What lines below include the word "give"? Copy each one.

────────────────

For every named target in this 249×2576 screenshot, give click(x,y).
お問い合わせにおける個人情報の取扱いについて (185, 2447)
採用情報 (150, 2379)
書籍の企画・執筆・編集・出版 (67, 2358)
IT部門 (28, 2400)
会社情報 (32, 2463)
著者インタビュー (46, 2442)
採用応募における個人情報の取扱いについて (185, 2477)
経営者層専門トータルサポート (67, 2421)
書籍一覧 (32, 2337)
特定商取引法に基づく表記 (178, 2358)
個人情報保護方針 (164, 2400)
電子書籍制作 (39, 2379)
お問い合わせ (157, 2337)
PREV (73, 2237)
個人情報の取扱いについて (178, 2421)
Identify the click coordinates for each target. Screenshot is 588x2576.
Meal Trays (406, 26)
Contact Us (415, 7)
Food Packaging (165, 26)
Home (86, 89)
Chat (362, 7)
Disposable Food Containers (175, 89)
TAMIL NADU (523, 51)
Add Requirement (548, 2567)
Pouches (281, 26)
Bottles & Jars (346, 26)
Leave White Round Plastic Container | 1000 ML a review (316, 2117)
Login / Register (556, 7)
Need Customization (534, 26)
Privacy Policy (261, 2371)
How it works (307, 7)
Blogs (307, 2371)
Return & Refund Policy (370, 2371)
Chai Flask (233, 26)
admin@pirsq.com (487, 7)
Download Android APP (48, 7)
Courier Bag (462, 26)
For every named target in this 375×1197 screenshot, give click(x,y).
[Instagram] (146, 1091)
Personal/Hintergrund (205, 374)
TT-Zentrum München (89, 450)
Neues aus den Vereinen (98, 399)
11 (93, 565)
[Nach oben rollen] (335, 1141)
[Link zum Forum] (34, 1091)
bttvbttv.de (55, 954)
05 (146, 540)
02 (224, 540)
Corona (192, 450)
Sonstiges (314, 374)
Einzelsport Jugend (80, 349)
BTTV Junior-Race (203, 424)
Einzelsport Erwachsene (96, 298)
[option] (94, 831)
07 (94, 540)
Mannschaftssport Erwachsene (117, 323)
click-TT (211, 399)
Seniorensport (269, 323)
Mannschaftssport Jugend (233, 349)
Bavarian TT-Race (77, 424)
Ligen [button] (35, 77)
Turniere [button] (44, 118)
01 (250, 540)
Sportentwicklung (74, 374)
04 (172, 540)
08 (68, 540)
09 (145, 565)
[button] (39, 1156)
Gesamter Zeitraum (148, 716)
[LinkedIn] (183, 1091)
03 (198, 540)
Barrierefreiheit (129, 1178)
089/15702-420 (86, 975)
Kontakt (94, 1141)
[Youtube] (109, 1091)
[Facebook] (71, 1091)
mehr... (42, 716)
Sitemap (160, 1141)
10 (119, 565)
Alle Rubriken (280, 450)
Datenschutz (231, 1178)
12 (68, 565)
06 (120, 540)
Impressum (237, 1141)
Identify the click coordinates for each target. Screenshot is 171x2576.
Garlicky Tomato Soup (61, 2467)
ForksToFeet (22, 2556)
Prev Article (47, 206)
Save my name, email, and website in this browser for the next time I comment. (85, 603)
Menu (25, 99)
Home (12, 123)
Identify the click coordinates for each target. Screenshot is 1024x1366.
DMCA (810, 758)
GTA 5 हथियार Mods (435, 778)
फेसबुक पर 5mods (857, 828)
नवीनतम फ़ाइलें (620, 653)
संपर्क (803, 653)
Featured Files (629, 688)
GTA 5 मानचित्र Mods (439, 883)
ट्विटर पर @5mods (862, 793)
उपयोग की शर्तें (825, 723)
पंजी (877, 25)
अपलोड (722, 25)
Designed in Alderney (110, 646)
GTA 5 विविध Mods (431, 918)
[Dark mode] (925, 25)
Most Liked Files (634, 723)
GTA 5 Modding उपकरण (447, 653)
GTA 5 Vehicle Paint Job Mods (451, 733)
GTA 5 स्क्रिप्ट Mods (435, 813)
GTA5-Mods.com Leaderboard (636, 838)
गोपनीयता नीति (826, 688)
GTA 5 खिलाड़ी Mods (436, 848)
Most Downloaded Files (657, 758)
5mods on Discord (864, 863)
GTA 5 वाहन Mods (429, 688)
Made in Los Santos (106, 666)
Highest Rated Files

────────────────

Answer section:
For every named target in this 249×2576 screenshot, give click(x,y).
For every named target in this 375×1197 screenshot, give click(x,y).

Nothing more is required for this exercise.